Reputation: 4877
Is there a way to sort the x-axis for a grouped box plot in pandas? It seems like it is sorted by an ascending order and I would like it to be ordered based on some other column value.
Upvotes: 4
Views: 2143
Reputation: 248
Using the solution posted by krieger, the short answer is to convert the category column to a CategoricalDtype like so:
ordered_list = ['dog', 'cat', 'mouse']
df['category'] = df['category'].astype(pd.CategoricalDtype(ordered_list , ordered=True))
Upvotes: 2
Reputation: 51
If you're grouping by a category, set it as an ordered categorical in the desired order.
See example below: Here a dataset is created with three categories A, B and C where the mean value of each category is of the order C, B, A. The goal is to plot the categories in order of their mean value.
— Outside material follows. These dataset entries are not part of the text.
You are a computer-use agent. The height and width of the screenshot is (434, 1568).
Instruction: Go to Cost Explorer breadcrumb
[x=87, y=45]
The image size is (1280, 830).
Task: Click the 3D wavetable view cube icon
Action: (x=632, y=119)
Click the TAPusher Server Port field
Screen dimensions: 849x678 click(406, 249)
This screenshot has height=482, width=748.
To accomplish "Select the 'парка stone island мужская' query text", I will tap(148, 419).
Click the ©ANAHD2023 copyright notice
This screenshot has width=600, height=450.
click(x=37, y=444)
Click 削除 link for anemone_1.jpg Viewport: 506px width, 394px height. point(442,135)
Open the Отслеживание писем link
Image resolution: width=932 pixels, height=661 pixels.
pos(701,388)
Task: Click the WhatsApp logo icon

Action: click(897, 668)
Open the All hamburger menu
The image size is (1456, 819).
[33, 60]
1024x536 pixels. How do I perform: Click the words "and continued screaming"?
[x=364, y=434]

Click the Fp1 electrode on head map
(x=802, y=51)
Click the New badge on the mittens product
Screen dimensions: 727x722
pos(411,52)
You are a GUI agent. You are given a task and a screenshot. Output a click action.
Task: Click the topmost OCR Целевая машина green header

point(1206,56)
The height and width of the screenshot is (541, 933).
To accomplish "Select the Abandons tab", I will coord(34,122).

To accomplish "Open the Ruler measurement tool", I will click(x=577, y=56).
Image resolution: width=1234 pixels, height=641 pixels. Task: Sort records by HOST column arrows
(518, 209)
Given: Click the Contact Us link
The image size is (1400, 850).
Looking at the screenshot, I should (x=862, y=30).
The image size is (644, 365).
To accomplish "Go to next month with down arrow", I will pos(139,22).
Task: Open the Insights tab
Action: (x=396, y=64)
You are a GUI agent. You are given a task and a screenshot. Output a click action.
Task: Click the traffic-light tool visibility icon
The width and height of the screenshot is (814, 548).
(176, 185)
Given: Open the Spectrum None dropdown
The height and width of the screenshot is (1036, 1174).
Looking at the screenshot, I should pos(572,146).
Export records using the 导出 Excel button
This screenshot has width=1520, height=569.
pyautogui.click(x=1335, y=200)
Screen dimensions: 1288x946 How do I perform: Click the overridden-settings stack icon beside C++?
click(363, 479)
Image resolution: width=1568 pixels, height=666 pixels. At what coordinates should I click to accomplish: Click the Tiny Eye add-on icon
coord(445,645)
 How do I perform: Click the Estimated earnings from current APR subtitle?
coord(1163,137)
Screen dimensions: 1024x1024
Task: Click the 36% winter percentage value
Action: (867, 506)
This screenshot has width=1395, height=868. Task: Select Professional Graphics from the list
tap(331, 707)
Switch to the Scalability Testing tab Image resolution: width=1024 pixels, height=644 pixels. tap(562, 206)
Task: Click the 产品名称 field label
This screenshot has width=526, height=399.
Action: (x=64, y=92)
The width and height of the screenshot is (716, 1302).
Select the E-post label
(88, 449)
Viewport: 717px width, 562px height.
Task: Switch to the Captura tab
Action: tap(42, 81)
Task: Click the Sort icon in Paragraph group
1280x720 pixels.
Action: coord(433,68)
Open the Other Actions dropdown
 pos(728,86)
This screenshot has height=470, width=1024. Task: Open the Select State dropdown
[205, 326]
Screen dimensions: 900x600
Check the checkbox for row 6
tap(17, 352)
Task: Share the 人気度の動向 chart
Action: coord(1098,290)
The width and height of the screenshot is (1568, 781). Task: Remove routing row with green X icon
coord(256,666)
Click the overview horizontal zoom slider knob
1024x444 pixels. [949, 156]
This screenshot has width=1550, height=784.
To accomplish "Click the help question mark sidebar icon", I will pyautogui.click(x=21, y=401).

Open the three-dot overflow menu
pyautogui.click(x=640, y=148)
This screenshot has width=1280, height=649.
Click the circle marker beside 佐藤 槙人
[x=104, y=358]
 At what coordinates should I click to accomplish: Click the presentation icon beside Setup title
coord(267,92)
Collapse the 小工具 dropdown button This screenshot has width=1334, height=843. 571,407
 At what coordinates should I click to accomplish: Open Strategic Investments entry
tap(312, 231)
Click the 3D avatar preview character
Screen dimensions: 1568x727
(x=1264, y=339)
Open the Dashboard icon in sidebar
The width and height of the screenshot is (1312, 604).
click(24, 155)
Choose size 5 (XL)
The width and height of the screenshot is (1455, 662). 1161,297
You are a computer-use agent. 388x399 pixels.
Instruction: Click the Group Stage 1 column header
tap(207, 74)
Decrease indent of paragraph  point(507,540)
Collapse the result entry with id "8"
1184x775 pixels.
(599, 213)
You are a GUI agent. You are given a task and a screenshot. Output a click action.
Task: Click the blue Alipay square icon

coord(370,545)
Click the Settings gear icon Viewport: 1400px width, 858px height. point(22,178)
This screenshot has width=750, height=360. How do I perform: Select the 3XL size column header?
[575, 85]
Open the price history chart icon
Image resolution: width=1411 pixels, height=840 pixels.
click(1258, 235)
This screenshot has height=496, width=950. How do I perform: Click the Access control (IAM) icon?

The key is converting the category to an ordered categorical data type with the desired order.
# create some data
n = 50
a = pd.concat([pd.Series(['A']*n, name='cat'),
pd.Series(np.random.normal(1, 1, n), name='val')],
axis=1)
b = pd.concat([pd.Series(['B']*n, name='cat'),
pd.Series(np.random.normal(.5, 1, n), name='val')],
axis=1)
c = pd.concat([pd.Series(['C']*n, name='cat'),
pd.Series(np.random.normal(0, 1, n), name='val')],
axis=1)
df = pd.concat([a, b, c]).reset_index(drop=True)
# unordered boxplot
df.boxplot(column='val', by='cat')
# get order by mean
means = df.groupby(['cat'])['val'].agg(np.mean).sort_values()
ordered_cats = means.index.values
# create categorical data type and set categorical column as new data type
cat_dtype = pd.CategoricalDtype(ordered_cats, ordered=True)
df['cat'] = df['cat'].astype(cat_dtype)
# ordered boxplot
df.boxplot(column='val', by='cat')
Upvotes: 4